**ACTIVITIES:**
**A)** According to the random number generator excerpt, on what date was the algorithm last changed?
**B)** Repeat everything in the random number generator excerpt from "1. A university" down to "equal to 2.".

**SELECTED EXCERPT:**
▬▬▬▬▬▬

Note: The ability of the seed to repeat a random sequence of numbers assumes that other User specifications (i.e., quantity of random numbers, minimum value, maximum value, whether duplicate values are permitted) are constant across replications. The use of a seed is illustrated in Sample Problem 1.

Warning: The seed capability is provided for Users as a short-term convenience. However, it is not a long-term solution. From time to time, Stat Trek may change the underlying random number algorithm to more closely approximate true randomization. A newer algorithm will not reproduce random numbers generated by an older algorithm, even with the same seed. Therefore, the safest way to "save" a random number table is to print it out. The algorithm was last changed on 3/1/2018.

Sample Problems


  1. A university is testing the effectiveness of two different medications. They have 10 volunteers. To conduct the study, researchers randomly assign a number from 1 to 2 to each volunteer. Volunteers who are assigned number 1 get Treatment 1 and volunteers who are assigned number 2 get Treatment 2. To implement this strategy, they input the following settings in the Random Number Generator:

    • They want to assign a number randomly to each of 10 volunteers, so they need 10 entries in the random number table. Therefore, the researchers enter 10 in the text box labeled "How many random numbers?".
    • Since each volunteer will receive one of two treatments, they set the minimum value equal to 1; and the maximum value equal to 2.
    • Since some volunteers will receive the same treatment, the researchers allow duplicate random numbers in the random number table. Therefore, they set the "Allow duplicate entries" dropdown box equal to "True".
    • And finally, they set the Seed value equal to 1. (The number 1 is not special. They could have used any positive integer.)

    Then, they hit the Calculate button. The Random Number Generator produces a Random Number Table consisting of 10 entries, where each entry is the number 1 or 2. The researchers assign the first entry to volunteer number 1, the second entry to volunteer number 1, and so on.

▬▬▬▬▬▬

Collected data:
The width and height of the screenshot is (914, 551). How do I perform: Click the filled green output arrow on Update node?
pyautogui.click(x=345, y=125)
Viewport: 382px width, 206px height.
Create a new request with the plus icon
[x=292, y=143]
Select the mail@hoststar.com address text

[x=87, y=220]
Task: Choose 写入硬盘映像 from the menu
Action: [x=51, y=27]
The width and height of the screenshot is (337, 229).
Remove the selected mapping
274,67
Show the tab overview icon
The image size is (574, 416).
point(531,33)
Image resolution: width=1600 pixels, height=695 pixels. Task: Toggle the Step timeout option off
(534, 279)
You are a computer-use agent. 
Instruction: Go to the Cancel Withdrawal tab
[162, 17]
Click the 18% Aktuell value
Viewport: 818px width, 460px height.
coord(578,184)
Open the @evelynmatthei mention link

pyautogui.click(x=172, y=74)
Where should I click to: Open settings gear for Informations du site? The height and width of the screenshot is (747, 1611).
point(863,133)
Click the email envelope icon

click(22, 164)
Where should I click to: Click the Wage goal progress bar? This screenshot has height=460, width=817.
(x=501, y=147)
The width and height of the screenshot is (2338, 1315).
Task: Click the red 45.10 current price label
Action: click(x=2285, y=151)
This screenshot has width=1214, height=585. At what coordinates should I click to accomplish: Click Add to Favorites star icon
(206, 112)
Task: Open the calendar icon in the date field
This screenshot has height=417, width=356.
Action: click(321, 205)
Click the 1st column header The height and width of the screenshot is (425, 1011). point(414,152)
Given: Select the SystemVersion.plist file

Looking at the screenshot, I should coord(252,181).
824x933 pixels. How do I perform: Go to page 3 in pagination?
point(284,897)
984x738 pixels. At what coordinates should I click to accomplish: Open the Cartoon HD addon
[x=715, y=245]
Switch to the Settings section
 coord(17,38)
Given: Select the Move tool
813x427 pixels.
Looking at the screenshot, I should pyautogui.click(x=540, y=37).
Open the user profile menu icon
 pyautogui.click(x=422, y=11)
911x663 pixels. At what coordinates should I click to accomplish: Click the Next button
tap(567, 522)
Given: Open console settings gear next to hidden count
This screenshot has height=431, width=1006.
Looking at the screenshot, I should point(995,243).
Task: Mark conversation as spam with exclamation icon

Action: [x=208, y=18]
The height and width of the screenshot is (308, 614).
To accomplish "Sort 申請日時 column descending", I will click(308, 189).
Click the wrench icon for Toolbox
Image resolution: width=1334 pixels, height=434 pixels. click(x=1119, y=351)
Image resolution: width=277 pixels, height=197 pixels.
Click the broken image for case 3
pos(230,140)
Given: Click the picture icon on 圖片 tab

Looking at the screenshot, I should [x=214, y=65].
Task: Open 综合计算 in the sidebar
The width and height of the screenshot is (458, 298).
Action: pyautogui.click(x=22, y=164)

▬▬▬▬▬▬

**RESULTS FOR THE EXERCISE:**
**A)** The algorithm was last changed on 3/1/2018.

**B)**
1. A university is testing the effectiveness of two different medications. They have 10 volunteers. To conduct the study, researchers randomly assign a number from 1 to 2 to each volunteer. Volunteers who are assigned number 1 get Treatment 1 and volunteers who are assigned number 2 get Treatment 2. To implement this strategy, they input the following settings in the Random Number Generator:

    • They want to assign a number randomly to each of 10 volunteers, so they need 10 entries in the random number table. Therefore, the researchers enter 10 in the text box labeled "How many random numbers?".
    • Since each volunteer will receive one of two treatments, they set the minimum value equal to 1; and the maximum value equal to 2.